▶ _TASK DETAILS_:
Reproduce each of the entries below word for word.

Records of locating words and elements

<<<<

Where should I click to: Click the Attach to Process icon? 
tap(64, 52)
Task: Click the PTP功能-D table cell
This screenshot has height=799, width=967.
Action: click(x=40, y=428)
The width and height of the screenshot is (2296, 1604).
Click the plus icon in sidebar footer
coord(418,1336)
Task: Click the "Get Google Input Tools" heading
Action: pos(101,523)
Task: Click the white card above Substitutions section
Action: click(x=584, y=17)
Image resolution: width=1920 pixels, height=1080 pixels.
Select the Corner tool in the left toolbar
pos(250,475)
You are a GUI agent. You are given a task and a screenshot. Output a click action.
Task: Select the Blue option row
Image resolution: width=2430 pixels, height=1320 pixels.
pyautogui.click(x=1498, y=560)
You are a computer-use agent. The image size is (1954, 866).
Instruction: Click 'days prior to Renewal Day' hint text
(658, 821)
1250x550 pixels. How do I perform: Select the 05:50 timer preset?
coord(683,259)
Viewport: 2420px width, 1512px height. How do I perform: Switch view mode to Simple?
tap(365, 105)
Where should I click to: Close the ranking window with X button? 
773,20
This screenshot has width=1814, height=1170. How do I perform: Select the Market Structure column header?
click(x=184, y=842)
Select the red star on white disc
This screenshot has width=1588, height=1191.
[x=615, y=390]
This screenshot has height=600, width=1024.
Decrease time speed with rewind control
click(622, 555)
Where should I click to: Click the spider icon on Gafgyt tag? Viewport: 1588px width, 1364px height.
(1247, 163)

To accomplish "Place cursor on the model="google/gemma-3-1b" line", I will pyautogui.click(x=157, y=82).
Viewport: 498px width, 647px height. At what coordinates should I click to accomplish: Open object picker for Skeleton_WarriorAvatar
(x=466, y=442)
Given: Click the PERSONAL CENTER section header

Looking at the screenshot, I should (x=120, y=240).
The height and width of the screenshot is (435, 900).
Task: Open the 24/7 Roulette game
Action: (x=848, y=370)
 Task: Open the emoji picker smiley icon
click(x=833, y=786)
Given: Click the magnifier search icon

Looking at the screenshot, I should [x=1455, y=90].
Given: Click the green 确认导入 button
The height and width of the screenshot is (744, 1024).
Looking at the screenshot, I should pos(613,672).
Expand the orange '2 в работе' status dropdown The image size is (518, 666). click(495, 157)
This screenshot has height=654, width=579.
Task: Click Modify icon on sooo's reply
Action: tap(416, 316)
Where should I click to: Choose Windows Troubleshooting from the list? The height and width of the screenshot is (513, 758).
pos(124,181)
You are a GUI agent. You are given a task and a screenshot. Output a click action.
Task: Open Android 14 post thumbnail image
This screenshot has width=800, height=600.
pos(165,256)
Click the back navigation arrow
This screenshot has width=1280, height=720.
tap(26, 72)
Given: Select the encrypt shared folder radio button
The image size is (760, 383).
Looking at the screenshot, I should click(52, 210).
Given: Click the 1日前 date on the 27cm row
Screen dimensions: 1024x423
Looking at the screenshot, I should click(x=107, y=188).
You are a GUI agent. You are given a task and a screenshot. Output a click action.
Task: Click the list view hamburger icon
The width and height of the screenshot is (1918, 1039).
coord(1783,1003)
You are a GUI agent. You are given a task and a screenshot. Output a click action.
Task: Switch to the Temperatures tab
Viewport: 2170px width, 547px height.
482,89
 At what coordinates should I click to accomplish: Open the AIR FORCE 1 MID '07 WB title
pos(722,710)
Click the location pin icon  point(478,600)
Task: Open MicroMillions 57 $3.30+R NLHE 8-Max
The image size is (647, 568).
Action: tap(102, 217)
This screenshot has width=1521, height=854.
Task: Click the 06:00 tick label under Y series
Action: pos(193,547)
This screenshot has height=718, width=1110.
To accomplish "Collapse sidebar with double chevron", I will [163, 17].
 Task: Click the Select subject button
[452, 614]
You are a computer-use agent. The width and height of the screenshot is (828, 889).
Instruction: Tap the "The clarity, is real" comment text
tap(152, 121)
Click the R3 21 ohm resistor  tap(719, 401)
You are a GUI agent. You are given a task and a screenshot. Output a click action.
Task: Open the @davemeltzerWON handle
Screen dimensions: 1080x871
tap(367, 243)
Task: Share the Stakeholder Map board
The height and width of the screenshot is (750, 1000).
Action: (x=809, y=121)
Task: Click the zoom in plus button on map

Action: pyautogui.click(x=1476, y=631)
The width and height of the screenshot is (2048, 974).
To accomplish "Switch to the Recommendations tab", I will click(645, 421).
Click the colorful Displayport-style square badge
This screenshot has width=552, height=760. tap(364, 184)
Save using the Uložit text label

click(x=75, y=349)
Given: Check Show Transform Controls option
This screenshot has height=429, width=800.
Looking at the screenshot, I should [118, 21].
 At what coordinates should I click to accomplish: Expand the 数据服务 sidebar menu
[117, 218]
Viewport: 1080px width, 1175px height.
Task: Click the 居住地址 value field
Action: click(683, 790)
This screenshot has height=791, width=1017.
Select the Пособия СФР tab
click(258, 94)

>>>>

▶ _FINAL ANSWER_:
Where should I click to: Click the Attach to Process icon? 
tap(64, 52)
Task: Click the PTP功能-D table cell
This screenshot has height=799, width=967.
Action: click(x=40, y=428)
The width and height of the screenshot is (2296, 1604).
Click the plus icon in sidebar footer
coord(418,1336)
Task: Click the "Get Google Input Tools" heading
Action: pos(101,523)
Task: Click the white card above Substitutions section
Action: click(x=584, y=17)
Image resolution: width=1920 pixels, height=1080 pixels.
Select the Corner tool in the left toolbar
pos(250,475)
You are a GUI agent. You are given a task and a screenshot. Output a click action.
Task: Select the Blue option row
Image resolution: width=2430 pixels, height=1320 pixels.
pyautogui.click(x=1498, y=560)
You are a computer-use agent. The image size is (1954, 866).
Instruction: Click 'days prior to Renewal Day' hint text
(658, 821)
1250x550 pixels. How do I perform: Select the 05:50 timer preset?
coord(683,259)
Viewport: 2420px width, 1512px height. How do I perform: Switch view mode to Simple?
tap(365, 105)
Where should I click to: Close the ranking window with X button? 
773,20
This screenshot has width=1814, height=1170. How do I perform: Select the Market Structure column header?
click(x=184, y=842)
Select the red star on white disc
This screenshot has width=1588, height=1191.
[x=615, y=390]
This screenshot has height=600, width=1024.
Decrease time speed with rewind control
click(622, 555)
Where should I click to: Click the spider icon on Gafgyt tag? Viewport: 1588px width, 1364px height.
(1247, 163)

To accomplish "Place cursor on the model="google/gemma-3-1b" line", I will pyautogui.click(x=157, y=82).
Viewport: 498px width, 647px height. At what coordinates should I click to accomplish: Open object picker for Skeleton_WarriorAvatar
(x=466, y=442)
Given: Click the PERSONAL CENTER section header

Looking at the screenshot, I should (x=120, y=240).
The height and width of the screenshot is (435, 900).
Task: Open the 24/7 Roulette game
Action: (x=848, y=370)
 Task: Open the emoji picker smiley icon
click(x=833, y=786)
Given: Click the magnifier search icon

Looking at the screenshot, I should [x=1455, y=90].
Given: Click the green 确认导入 button
The height and width of the screenshot is (744, 1024).
Looking at the screenshot, I should pos(613,672).
Expand the orange '2 в работе' status dropdown The image size is (518, 666). click(495, 157)
This screenshot has height=654, width=579.
Task: Click Modify icon on sooo's reply
Action: tap(416, 316)
Where should I click to: Choose Windows Troubleshooting from the list? The height and width of the screenshot is (513, 758).
pos(124,181)
You are a GUI agent. You are given a task and a screenshot. Output a click action.
Task: Open Android 14 post thumbnail image
This screenshot has width=800, height=600.
pos(165,256)
Click the back navigation arrow
This screenshot has width=1280, height=720.
tap(26, 72)
Given: Select the encrypt shared folder radio button
The image size is (760, 383).
Looking at the screenshot, I should click(52, 210).
Given: Click the 1日前 date on the 27cm row
Screen dimensions: 1024x423
Looking at the screenshot, I should click(x=107, y=188).
You are a GUI agent. You are given a task and a screenshot. Output a click action.
Task: Click the list view hamburger icon
The width and height of the screenshot is (1918, 1039).
coord(1783,1003)
You are a GUI agent. You are given a task and a screenshot. Output a click action.
Task: Switch to the Temperatures tab
Viewport: 2170px width, 547px height.
482,89
 At what coordinates should I click to accomplish: Open the AIR FORCE 1 MID '07 WB title
pos(722,710)
Click the location pin icon  point(478,600)
Task: Open MicroMillions 57 $3.30+R NLHE 8-Max
The image size is (647, 568).
Action: tap(102, 217)
This screenshot has width=1521, height=854.
Task: Click the 06:00 tick label under Y series
Action: pos(193,547)
This screenshot has height=718, width=1110.
To accomplish "Collapse sidebar with double chevron", I will [163, 17].
 Task: Click the Select subject button
[452, 614]
You are a computer-use agent. The width and height of the screenshot is (828, 889).
Instruction: Tap the "The clarity, is real" comment text
tap(152, 121)
Click the R3 21 ohm resistor  tap(719, 401)
You are a GUI agent. You are given a task and a screenshot. Output a click action.
Task: Open the @davemeltzerWON handle
Screen dimensions: 1080x871
tap(367, 243)
Task: Share the Stakeholder Map board
The height and width of the screenshot is (750, 1000).
Action: (x=809, y=121)
Task: Click the zoom in plus button on map

Action: pyautogui.click(x=1476, y=631)
The width and height of the screenshot is (2048, 974).
To accomplish "Switch to the Recommendations tab", I will click(645, 421).
Click the colorful Displayport-style square badge
This screenshot has width=552, height=760. tap(364, 184)
Save using the Uložit text label

click(x=75, y=349)
Given: Check Show Transform Controls option
This screenshot has height=429, width=800.
Looking at the screenshot, I should [118, 21].
 At what coordinates should I click to accomplish: Expand the 数据服务 sidebar menu
[117, 218]
Viewport: 1080px width, 1175px height.
Task: Click the 居住地址 value field
Action: click(683, 790)
This screenshot has height=791, width=1017.
Select the Пособия СФР tab
click(258, 94)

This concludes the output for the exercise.